The Eaton County Public Safety Committee recently met to discuss the recertification of problem-solving courts in the area, in addition to hearing updates from central dispatch and the emergency manager.
Deputy of Community Corrections, Melanie Achenbach, spoke on the recertification of Eaton County’s problem-solving courts (PSCs) for drug/sobriety, mental health and veterans treatment that serve to rehabilitate people with criminal offenses so that they can live better lives outside the prison system.
Every four years, the Eaton County PSCs have to undergo a recertification process to ensure that the courts are fulfilling their purpose.
In Nov. 2021, the Michigan Supreme Court approved a grant of $250,000, intended to be split among the three courts within the Eaton County PSCs.
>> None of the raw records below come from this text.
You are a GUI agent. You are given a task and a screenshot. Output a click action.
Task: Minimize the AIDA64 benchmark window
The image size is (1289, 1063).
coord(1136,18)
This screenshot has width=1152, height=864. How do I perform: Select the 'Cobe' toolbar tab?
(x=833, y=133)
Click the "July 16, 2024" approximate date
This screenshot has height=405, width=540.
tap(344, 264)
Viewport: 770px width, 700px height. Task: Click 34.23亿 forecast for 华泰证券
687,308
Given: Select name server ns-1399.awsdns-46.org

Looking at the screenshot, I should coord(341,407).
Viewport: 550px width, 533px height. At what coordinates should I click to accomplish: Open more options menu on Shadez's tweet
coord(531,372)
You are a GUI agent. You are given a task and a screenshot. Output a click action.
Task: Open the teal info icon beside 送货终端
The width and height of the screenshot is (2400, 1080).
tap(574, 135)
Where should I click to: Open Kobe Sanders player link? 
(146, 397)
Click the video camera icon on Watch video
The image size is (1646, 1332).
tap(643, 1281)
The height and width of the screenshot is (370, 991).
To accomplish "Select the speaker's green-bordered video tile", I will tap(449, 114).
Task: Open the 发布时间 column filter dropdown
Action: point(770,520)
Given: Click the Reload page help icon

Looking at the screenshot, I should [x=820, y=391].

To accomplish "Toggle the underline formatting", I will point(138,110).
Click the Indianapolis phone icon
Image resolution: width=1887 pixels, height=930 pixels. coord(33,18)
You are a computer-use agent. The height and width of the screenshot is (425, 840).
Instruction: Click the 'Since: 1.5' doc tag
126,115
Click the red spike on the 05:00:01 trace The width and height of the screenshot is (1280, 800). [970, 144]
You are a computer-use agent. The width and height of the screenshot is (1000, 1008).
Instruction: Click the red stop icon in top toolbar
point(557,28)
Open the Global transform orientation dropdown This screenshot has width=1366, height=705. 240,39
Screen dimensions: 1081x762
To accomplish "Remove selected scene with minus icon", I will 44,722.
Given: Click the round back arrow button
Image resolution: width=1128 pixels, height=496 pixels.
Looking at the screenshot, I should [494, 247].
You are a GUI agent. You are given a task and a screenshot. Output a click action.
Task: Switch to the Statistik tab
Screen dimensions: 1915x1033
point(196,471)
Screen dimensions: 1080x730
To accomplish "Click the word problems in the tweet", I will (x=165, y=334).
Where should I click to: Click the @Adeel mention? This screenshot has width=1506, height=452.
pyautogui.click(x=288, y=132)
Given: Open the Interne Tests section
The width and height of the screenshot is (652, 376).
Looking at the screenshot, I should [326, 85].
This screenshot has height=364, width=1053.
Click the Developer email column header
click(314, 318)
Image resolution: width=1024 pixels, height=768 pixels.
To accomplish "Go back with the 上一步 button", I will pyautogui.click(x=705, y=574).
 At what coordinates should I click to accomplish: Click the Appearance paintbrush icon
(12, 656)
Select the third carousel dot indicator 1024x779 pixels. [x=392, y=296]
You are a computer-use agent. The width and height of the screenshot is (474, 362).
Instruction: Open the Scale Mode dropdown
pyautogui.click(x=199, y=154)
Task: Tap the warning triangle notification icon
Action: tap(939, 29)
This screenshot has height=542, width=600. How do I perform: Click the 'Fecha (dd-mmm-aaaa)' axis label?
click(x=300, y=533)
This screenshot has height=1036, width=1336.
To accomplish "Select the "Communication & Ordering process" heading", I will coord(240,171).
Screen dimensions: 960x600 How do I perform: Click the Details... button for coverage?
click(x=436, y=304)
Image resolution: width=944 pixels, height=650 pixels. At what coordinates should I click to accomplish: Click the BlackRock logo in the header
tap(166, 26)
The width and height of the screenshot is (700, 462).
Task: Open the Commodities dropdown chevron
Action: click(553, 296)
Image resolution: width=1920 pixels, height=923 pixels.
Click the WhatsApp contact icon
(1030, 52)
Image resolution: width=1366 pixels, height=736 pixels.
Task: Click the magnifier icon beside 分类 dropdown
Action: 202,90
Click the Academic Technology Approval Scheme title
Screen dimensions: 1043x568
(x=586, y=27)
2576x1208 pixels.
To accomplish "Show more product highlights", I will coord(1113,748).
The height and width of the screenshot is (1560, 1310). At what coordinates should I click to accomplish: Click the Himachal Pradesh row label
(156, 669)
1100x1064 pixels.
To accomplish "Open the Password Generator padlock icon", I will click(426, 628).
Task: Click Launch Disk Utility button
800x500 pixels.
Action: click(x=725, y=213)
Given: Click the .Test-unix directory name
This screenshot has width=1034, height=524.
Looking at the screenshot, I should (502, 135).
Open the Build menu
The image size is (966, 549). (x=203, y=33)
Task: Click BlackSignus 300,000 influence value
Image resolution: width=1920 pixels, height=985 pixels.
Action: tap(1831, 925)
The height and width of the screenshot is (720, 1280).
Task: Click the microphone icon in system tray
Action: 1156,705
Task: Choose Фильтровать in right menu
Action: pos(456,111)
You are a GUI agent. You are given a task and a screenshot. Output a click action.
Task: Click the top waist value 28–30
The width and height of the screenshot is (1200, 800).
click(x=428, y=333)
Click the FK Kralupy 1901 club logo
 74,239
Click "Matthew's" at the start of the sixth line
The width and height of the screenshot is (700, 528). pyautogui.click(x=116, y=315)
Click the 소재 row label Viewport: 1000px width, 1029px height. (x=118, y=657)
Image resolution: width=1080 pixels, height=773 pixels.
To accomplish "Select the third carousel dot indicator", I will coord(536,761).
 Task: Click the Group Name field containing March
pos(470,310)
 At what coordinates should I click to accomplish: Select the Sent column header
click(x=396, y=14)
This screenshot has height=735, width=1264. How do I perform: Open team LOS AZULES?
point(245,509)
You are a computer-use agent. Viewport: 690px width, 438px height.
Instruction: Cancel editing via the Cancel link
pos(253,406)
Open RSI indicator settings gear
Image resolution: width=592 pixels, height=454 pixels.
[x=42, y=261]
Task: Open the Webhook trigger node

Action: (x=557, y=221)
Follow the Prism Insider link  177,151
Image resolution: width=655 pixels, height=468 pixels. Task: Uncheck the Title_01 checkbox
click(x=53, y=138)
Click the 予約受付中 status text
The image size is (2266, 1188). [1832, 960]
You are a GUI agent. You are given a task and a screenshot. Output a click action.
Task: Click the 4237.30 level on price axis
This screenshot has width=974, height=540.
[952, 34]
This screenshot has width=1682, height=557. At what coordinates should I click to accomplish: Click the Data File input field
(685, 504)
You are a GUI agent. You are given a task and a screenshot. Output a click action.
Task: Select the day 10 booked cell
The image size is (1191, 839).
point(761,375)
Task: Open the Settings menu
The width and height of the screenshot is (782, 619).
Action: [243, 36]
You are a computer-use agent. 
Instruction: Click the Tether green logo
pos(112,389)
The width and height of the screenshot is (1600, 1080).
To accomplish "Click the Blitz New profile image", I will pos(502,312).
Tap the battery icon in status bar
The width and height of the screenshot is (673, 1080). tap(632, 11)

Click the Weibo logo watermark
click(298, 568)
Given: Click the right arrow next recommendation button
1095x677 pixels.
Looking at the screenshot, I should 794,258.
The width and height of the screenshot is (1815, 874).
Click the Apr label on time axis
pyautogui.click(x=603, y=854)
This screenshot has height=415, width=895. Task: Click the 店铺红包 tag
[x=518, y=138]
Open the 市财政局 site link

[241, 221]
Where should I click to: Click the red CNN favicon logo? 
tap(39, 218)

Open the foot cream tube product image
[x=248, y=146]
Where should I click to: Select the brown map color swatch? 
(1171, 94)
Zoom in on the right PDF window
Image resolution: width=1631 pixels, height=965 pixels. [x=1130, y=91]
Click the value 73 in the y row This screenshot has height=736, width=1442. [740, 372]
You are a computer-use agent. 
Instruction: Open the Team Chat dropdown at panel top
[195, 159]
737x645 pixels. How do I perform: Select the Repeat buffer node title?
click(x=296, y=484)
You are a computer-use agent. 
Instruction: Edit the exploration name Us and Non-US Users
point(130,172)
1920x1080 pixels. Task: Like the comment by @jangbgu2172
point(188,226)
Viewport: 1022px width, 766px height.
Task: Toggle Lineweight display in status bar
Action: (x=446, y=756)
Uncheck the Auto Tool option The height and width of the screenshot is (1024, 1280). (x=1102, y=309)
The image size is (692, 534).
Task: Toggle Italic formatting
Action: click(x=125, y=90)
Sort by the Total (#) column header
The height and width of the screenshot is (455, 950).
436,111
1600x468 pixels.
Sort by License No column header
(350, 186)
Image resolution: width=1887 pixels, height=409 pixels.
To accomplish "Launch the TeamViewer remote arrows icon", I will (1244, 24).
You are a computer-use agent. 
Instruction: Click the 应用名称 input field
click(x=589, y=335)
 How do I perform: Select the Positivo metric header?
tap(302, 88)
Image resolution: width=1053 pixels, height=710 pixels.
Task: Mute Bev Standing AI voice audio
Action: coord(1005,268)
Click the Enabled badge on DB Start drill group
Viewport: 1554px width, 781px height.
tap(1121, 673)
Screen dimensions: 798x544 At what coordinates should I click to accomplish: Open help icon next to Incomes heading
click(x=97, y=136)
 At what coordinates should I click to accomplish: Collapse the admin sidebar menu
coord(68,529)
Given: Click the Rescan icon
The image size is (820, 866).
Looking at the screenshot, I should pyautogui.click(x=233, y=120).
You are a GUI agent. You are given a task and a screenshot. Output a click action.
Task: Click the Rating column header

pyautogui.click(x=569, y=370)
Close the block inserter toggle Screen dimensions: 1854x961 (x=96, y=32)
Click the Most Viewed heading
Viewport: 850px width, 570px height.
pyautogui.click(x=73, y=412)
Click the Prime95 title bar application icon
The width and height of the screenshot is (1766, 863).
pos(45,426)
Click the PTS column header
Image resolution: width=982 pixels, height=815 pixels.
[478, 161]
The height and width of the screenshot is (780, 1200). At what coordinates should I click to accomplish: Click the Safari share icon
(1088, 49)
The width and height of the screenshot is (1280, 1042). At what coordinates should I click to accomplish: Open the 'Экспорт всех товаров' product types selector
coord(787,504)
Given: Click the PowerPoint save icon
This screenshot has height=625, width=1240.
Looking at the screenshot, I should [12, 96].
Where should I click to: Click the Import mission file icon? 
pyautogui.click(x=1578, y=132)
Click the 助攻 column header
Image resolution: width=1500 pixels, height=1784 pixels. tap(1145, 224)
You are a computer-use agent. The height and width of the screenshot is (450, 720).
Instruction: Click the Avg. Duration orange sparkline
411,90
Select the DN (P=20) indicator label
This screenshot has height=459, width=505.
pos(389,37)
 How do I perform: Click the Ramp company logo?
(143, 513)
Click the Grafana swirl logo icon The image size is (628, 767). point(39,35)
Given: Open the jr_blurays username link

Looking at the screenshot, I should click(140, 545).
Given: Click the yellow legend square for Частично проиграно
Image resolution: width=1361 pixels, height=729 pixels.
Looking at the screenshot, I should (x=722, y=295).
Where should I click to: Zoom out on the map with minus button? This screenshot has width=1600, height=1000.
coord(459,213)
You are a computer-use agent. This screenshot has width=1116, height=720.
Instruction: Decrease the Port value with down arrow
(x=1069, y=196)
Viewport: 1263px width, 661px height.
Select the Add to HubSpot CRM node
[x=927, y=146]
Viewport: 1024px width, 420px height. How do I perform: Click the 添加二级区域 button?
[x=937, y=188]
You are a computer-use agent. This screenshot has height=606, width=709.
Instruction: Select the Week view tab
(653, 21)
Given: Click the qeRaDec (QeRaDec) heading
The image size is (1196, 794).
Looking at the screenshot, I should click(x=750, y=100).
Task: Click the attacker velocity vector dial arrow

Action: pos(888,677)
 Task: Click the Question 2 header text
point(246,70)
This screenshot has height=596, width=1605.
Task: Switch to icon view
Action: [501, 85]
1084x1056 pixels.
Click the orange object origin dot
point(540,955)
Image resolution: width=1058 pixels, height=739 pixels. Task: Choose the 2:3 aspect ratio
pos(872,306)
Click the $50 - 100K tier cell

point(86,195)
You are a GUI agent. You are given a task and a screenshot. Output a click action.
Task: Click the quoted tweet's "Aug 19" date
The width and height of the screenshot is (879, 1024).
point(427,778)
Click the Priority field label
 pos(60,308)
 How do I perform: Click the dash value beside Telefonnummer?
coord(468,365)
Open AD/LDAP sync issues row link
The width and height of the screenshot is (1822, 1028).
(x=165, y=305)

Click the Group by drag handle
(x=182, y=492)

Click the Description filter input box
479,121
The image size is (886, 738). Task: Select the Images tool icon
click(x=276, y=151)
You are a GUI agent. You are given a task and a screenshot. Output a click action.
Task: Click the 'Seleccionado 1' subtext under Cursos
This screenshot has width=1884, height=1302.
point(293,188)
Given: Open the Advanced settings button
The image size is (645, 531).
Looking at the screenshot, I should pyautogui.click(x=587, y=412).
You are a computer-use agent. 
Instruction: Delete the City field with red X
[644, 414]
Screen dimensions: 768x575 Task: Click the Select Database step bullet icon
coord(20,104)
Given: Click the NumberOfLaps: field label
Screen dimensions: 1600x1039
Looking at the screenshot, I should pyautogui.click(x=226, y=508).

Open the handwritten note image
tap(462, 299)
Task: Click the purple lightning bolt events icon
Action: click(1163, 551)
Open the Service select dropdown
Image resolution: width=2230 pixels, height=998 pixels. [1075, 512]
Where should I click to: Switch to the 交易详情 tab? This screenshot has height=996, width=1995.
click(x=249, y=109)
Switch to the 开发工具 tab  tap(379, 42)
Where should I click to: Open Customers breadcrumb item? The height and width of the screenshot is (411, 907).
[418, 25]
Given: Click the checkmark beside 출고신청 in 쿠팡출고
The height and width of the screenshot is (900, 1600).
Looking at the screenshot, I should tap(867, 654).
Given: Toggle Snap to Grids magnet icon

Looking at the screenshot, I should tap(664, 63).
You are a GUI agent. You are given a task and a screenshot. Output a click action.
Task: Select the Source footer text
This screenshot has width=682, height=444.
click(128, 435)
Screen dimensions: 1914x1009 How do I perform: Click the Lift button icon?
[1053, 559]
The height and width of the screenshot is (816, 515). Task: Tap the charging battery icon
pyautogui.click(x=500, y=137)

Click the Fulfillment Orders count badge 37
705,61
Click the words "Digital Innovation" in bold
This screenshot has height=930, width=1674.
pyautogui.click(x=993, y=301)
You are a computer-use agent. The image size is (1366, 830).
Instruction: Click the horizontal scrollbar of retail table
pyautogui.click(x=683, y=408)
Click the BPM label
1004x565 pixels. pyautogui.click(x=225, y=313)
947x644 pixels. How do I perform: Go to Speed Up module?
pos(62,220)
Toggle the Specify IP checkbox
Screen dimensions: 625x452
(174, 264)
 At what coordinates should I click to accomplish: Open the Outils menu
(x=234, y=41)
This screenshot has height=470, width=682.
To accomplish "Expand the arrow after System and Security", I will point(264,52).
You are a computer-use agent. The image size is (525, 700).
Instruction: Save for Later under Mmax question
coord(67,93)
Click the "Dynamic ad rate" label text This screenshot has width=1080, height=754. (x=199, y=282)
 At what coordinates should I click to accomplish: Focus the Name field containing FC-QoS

“It’s a pretty intensive process for each program,” Achenbach said. “They review all of our documents, attend a staffing session, review hearings, and interview various team members… who work together to accomplish the goals…through these programs.”
Kelly Cunningham, central dispatch director for Eaton County, gave an update on the replacement of the Computer-Aided Dispatch (CAD) System. The system is used by dispatchers for all the tasks they perform day to day, such as intaking calls and dispatching units.
Additionally, Cunningham is overseeing the implementation of Smart911, an app that allows Eaton County residents to put in their medical and other information to help assist first responders if necessary.
“Back in the day when you dialed 9-1-1, everyone had a home phone and we had your address, the call-back number, the resident’s name, and now a lot of people don’t have home phones,” Cunningham said. “So, [with] cell phone numbers, all we get is a cell phone number, a provider and a GPS location, which isn’t always 100 percent accurate. […] You can build a Smart911 profile [and] we cannot search it unless you dial 911. It pops open on our screen, and you can put as much information to as little information as you’d like.”
Emergency Manager for Eaton County, Ryan Wilkinson, spoke about funding for the Tri-County Hazard Mitigation Plan, which would better prepare and train people to handle disasters that could occur in the Eaton County area.
“It’s been about a two-year effort. This is a plan that takes a look at hazard mitigation action, things that we can perform over the course of time in order to make things less severe should a disaster occur,” Wilkinson said.
The next Public Safety meeting will be on Nov. 3 in the Eaton County Courthouse.